Il comma 835 a sua volta precisa che :"Il versamento del canone è effettuato, direttamente agli enti, contestualmente al rilascio della concessione o dell'autorizzazione all'occupazione o alla diffusione dei messaggi pubblicitari.."
Dal coordinamento delle suddette disposizioni può ricavarsi che la nuova disciplina assegna al comune la titolarità per la riscossione del canone per la pubblicità nella misura idonea a coprire gli introiti in precedenza ricavati dai tributi sostituiti. La nuova normativa si pone dunque in continuità con quella precedente e comunque esclude una duplicazione dell'imposta laddove con il comma 820 dispone che l'applicazione del canone dovuto per la diffusione dei messaggi pubblicitari di cui alla lettera b) del comma 819 esclude l'applicazione del canone dovuto per le occupazioni di cui alla lettera a) del medesimo comma.
L'impianto su strada provinciale installato fuori dal centro abitato, ma nell'ambito del territorio comunale integra, sia l'occupazione di suolo pubblico, sia la diffusione di messaggi pubblicitari nel territorio del comune.
Conseguentemente mentre la titolarità per l'occupazione resterà in capo nel caso specifico alla Città
Metropolitana, quella per la pubblicità farà capo al Comune.
La suddette conclusioni hanno trovato autorevole conforto anche da parte delle stesse organizzazioni degli enti interessati. Così l'Unione delle Province Italiane con la sua Circolare 18\2\2021 ha precisato che :"Le
Province restano titolari del canone unico riferito alla occupazione del suolo pubblico e non anche alla parte riferita al presupposto pubblicitario che resta, come nel previgente quadro normativo, di titolarità del Comune."

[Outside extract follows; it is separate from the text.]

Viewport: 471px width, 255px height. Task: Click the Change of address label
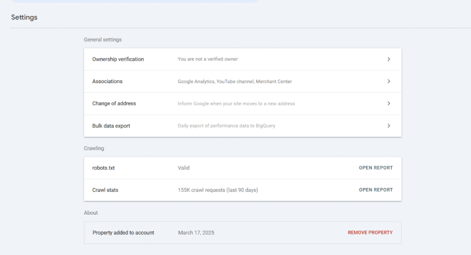click(x=114, y=103)
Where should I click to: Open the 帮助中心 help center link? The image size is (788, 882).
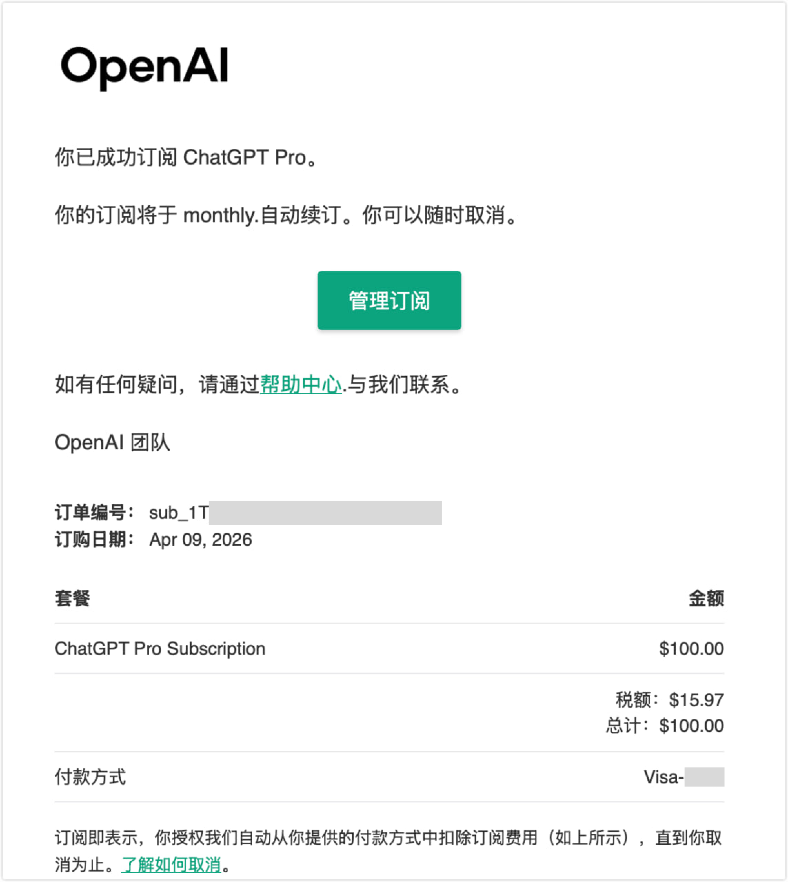[x=301, y=384]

Anche l'Istituto per la Finanza e l'Economia Locale istituito dall'Associazione Nazionale del Comuni
Italiani ha avuto modo di chiarire che ." il canone spettante alla Provincia o alla Città metropolitana ed il canone spettante al Comune si basano su due presupposti autonomi e diversi;
ogni ente è un autonomo soggetto attivo ed ha autonoma facoltà regolamentare e tariffaria;
il principio dell'assorbimento stabilito dal comma 820 non può che valere nei confronti di un unico soggetto attivo, e quindi solo nei confronti del Comune, unica ipotesi in cui la medesima occupazione può dar luogo sia ad un prelievo collegato all'occupazione sia ad un prelievo collegato alla diffusione di messaggi pubblicitari, si deve ritenere: a) che le occupazioni di suolo pubblico con mezzi pubblicitari su strade provinciali, sia al di fuori dei centri abitati sia all'interno dei centri abitati di Comuni con popolazione inferiore a 10 mila abitanti, siano soggette sia al canone per l'occupazione di suolo pubblico, dovuto alla Provincia o alla Città metropolitana, sia al canone per la diffusione dei messaggi pubblicitari, dovuto al Comune, in continuità con i precedenti regimi di tassazione;
b) che le occupazioni con impianti pubblicitari su suolo comunale possono dar luogo all'applicazione del solo canone per la diffusione dei messaggi pubblicitari, e non anche a quello per l'occupazione del suolo pubblico."
Il Collegio per quanto innanzi accoglie il proposto appello e stante la perdurante contrastante giurisprudenza in materia compensa le spese di lite.
P.Q.M.
In riforma della sentenza appellata, accoglie l'appello. Spese compensate.